If it feels like we talk about "best ever this," or "most historic that" a lot these days, well, maybe we do, and maybe we should, because we're witnessing what is almost certainly the most talented group of baseball players in baseball history. But in Bellinger's case, it's deserved, because this start -- .382/.469/.770, a .503 wOBA in 228 plate appearances through Tuesday's games -- is truly something else.
Dating back to the dawn of the live-ball era in 1920, there have been nearly 10,500 player seasons where a hitter has collected at least 220 plate appearances through the end of June. (That date selected to account for the fact that seasons began much later decades ago, but that we're not trying to find partial playing time full seasons, either.)
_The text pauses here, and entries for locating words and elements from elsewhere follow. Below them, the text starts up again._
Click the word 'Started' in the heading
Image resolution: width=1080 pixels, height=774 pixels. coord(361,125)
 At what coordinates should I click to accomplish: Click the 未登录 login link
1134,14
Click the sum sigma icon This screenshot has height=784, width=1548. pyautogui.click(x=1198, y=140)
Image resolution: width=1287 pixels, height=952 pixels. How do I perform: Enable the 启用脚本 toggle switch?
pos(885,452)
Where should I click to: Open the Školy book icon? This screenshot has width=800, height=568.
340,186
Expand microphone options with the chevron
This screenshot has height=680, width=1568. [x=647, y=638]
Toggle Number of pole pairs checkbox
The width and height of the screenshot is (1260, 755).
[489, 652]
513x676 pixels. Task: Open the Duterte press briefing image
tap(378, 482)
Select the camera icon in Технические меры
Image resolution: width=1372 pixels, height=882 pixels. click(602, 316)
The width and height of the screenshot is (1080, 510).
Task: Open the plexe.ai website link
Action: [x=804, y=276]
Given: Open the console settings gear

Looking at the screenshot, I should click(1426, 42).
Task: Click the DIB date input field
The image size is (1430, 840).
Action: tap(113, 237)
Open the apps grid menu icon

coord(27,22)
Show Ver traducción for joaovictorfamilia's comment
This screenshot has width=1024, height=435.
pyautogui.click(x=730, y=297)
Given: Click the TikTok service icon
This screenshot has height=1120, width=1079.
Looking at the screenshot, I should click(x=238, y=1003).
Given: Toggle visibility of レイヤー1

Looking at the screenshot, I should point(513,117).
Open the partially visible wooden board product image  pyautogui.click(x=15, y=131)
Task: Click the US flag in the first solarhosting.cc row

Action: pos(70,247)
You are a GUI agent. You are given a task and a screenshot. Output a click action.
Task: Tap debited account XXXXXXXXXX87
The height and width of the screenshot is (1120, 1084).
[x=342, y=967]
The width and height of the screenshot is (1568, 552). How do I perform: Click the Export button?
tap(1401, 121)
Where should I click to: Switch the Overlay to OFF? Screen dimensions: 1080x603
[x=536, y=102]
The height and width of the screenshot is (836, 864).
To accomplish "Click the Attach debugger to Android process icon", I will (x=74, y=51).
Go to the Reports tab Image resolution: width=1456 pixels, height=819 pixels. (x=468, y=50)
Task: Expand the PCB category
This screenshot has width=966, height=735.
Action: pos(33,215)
Of all of those seasons, only 26 have gotten off to a better batting start than Bellinger's, based on wOBA. You can view the full list here, but understand that we're talking about the best of the best -- six seasons from Babe Ruth, three apiece from Barry Bonds, Lou Gehrig and Mark McGwire, two apiece from Rogers Hornsby, Stan Musial, and Mickey Mantle. (Plus: Jose Bautista's 2011 breakout.) If you have a better start than Bellinger's had, you're going to have an all-time season.
That's enough to give us confidence this is worth looking into, but remember, it's not just about hitting. Since Bellinger proven himself to be elite not just at the plate but also on the bases and in the field, he's already piled up 5.4 Wins Above Replacement (Baseball Reference version) through a third of the season, easily the most in the game.
Last year, Mookie Betts won the AL MVP with 10.9 WAR. Christian Yelich won the NL MVP with 7.6 WAR. Those are full-season numbers. It's not that WAR is a perfect and infallible measure of value, because it's not, but it works well enough and there's been a well-proven correlation between "lots of WAR" and "tons of baseball value."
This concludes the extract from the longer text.